- _Consigne_
D'après le texte sur Dar Assabah, qui a été nommé directeur général de la société ?

- _Texte du document_
#####
«Nous n’avons aucun interlocuteur du Premier Ministère. Ils font la sourde oreille. Nous sommes en train de nous rassembler pour décider de ce qu’on va faire faire» nous confie Sana Farhat, journaliste du quotidien «Le Temps» en sit-in, mercredi matin, à la Kasbah.
«A l’issue de la réunion de l’assemblée générale des actionnaires de Dar Assabah et de la tenue de son conseil d’administration, il a été décidé de nommer MM. Raouf Cheikhrouhou et Lotfi Touati, respectivement président du Conseil d’administration et directeur général de la société de Dar Assabah». C’est ce qu’ont annoncé, mardi au soir, les services du conseiller à l’information de la Présidence du Gouvernement.
#####
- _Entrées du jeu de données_

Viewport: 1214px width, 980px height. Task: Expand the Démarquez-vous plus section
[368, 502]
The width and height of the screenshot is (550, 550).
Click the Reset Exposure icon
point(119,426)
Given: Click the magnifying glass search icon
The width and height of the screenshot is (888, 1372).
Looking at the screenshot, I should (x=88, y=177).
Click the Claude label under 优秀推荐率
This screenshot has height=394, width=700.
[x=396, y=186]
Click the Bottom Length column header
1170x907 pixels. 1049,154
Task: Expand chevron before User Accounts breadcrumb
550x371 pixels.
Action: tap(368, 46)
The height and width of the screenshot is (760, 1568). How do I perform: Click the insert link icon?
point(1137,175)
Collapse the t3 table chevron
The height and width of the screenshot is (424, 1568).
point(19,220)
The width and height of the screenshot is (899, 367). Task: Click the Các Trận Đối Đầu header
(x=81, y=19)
#####
- _Réponse_
M. Lotfi Touati.